The imperial system is criticised as being complicated and arbitrary, based on the way things were measured hundreds of years ago.

The metric system appears more logical and is based on decimals, meaning units go up in 10s, 100s, and 1,000s.

In the metric system, 1,000 grams are equivalent to one kilogram, whereas under the imperial system there are 14 pounds in a stone and 16 ounces in a pound.

For liquids, there are 20 fluid ounces in a pint and 160 fluid ounces in a gallon, as opposed to 1,000 millilitres in a litre under the metric system.

Tory backbenchers disagree on plan as dozens lose confidence in Boris Johnson

Brexit-supporter Mark Francois denied the policy was a dead cat, insisting the move was "about freedom of choice".

"There's an important point of principle here," he said, "which is that now we've left the EU, now we want to, if parliament decides to, we can divulge from all of these different directives and regulations that we inherited from the European Union".

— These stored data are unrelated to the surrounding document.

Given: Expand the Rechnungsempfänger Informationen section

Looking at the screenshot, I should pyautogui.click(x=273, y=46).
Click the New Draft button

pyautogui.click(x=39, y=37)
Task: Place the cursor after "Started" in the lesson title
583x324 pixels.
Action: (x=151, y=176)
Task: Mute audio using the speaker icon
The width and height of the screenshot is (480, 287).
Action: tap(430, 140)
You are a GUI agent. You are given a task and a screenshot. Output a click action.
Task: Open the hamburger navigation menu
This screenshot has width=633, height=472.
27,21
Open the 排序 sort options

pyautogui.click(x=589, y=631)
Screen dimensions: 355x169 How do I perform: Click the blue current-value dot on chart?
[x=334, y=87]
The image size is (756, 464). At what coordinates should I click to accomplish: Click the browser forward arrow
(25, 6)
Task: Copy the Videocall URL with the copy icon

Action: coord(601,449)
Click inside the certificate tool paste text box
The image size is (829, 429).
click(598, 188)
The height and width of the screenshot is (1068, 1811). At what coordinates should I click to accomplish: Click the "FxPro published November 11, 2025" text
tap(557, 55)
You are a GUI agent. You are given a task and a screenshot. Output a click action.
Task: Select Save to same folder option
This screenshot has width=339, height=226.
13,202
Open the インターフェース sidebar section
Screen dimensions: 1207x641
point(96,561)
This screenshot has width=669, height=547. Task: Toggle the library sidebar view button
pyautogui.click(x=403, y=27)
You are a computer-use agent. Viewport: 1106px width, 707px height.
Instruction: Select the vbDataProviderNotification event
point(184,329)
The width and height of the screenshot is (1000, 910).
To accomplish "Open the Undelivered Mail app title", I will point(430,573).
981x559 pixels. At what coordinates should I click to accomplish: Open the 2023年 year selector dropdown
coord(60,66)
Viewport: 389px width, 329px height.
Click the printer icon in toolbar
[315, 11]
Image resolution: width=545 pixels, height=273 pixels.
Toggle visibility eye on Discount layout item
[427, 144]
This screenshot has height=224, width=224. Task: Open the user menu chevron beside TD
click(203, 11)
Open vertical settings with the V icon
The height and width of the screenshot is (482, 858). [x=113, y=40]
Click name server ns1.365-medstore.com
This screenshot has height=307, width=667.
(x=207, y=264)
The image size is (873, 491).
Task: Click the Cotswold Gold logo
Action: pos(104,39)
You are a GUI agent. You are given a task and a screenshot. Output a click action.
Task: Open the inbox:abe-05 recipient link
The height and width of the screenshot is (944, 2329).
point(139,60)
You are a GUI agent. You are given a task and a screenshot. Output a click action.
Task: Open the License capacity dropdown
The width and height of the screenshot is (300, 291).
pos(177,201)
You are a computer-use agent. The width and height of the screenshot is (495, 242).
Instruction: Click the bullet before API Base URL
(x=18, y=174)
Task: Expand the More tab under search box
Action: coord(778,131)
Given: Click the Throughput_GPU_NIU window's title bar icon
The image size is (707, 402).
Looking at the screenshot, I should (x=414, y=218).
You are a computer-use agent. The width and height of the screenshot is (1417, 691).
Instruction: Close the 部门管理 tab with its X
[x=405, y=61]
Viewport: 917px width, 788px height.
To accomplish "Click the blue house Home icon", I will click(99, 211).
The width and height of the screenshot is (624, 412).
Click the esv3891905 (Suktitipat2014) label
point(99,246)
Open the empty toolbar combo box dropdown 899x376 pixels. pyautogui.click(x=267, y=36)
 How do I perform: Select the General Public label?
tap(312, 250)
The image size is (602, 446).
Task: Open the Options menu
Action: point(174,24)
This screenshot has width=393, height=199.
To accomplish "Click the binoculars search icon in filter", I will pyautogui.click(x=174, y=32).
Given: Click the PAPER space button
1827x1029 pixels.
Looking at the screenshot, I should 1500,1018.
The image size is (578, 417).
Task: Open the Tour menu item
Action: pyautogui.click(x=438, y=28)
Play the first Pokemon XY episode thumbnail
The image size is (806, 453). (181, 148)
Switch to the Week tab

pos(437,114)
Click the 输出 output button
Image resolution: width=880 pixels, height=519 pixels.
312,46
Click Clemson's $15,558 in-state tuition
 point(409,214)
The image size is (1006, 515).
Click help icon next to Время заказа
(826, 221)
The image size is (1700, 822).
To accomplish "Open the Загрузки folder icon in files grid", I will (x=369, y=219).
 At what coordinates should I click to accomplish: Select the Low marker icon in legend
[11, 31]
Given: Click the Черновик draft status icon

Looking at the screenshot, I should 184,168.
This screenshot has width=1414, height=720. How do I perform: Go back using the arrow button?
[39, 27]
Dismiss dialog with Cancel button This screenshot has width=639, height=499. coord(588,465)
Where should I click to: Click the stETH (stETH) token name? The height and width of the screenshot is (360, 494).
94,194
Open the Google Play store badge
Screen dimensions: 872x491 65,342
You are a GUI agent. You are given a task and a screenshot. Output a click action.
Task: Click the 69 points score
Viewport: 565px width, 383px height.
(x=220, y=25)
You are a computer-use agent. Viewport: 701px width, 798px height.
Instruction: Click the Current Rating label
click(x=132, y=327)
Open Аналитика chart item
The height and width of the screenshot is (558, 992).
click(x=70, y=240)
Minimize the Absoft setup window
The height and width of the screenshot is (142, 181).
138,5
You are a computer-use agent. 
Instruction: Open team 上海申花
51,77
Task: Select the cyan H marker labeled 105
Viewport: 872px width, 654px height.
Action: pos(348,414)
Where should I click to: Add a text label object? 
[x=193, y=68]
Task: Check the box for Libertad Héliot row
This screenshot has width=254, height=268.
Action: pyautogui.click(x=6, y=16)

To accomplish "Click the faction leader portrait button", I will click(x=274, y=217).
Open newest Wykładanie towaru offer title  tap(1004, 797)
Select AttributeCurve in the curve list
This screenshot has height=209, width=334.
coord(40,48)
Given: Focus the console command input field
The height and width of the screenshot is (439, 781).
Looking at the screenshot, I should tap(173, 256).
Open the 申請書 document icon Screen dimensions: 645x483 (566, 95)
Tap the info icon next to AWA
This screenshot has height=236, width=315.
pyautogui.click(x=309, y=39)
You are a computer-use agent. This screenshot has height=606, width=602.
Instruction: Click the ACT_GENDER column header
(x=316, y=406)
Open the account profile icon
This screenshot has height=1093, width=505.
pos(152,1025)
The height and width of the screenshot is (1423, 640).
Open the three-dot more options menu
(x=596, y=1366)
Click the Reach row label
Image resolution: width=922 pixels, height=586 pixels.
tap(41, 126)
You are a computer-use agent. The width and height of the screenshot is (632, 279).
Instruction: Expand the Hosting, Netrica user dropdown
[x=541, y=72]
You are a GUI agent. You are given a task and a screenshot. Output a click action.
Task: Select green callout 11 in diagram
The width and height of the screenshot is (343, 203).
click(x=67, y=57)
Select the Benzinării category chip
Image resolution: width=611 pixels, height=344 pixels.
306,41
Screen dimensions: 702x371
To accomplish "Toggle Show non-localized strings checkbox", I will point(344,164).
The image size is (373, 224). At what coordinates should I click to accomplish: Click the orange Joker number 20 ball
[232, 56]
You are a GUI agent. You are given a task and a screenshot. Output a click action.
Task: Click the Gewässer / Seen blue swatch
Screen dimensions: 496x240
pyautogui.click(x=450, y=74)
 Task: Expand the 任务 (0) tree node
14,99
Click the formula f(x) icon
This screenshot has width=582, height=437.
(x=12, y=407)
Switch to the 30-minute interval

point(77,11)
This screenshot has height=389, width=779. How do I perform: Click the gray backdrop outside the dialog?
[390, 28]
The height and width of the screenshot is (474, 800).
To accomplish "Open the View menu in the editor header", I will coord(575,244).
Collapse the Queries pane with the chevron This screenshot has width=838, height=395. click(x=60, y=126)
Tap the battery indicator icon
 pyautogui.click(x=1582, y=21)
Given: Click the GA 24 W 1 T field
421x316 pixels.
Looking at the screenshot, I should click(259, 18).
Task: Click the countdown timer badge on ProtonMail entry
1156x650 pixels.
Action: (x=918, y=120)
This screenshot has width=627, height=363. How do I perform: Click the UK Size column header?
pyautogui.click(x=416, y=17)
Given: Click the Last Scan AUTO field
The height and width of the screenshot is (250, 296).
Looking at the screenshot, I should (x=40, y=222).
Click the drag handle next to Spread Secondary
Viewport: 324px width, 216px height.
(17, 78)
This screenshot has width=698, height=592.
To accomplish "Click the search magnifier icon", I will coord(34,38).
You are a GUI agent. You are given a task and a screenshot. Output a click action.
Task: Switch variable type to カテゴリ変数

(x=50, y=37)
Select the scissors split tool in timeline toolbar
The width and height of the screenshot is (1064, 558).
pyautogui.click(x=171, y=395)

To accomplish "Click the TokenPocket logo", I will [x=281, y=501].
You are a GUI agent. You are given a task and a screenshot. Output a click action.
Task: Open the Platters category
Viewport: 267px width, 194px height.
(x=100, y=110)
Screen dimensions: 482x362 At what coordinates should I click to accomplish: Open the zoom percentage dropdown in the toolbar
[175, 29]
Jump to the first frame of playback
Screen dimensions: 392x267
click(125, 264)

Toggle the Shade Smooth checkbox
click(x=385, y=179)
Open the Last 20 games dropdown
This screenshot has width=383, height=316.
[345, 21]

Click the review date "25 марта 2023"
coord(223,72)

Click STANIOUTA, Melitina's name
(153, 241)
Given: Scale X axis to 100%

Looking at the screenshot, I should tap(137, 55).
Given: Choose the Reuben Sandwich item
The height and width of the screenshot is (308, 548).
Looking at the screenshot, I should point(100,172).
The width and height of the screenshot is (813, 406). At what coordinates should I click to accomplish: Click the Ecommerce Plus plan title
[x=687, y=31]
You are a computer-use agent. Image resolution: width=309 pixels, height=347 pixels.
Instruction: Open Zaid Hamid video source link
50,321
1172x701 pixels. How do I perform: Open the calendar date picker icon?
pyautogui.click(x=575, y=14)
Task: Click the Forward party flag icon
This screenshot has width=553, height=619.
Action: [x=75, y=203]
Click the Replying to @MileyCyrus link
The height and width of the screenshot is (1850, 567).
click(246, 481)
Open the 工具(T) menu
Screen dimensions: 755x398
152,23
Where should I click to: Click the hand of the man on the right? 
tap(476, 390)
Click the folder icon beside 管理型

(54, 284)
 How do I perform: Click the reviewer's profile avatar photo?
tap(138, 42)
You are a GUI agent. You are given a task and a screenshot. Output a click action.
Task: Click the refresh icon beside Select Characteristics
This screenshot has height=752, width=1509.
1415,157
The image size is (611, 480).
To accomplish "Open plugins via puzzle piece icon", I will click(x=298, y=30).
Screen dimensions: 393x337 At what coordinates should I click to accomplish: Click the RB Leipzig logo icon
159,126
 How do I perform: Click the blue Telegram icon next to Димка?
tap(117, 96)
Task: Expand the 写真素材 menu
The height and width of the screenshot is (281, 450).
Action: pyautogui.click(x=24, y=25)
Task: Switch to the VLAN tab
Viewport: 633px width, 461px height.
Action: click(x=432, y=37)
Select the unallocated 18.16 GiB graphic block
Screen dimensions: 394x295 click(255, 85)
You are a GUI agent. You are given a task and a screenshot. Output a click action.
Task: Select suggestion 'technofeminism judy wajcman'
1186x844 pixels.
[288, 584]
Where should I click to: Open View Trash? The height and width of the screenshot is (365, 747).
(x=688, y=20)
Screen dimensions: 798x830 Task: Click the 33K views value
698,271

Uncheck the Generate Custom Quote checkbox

He told GMB he hopes the move is "part of a wider trend of rolling back EU red tape, where we choose to do so, because Parliament now has the legal right to do that".

But the move has faced criticism from the Conservative backbenches, with Tobias Ellwood – a Tory MP among what reports say could be more than 40 who have lost confidence in the prime minister - poured scorn on the plan.

"There will be some people in our party which will like this nostalgic policy in the hope that it's enough to win the next election. But this is not the case. This is not one-nation Conservative thinking that is required to appeal beyond our base," he told Sky News.

Mr Ellwood was heckled in the Commons last week when he called on Mr Johnson to go, but he said the amount of support he has received privately for what he was saying is "really interesting".

Mr Philp told ITV News "there is no question at all in my mind that this government can be re-elected" if it delivers on manifesto promises such as addressing crime and fixing the NHS.

And he said he's confident Mr Johnson will be the party leader who achieves that victory.

Alicia Kearns, another Tory who has lost confidence in the PM, tweeted that “not one constituent, ever, has asked for this."

The MP for Rutland and Melton added: “This isn’t a Brexit freedom. It’s a nonsense.”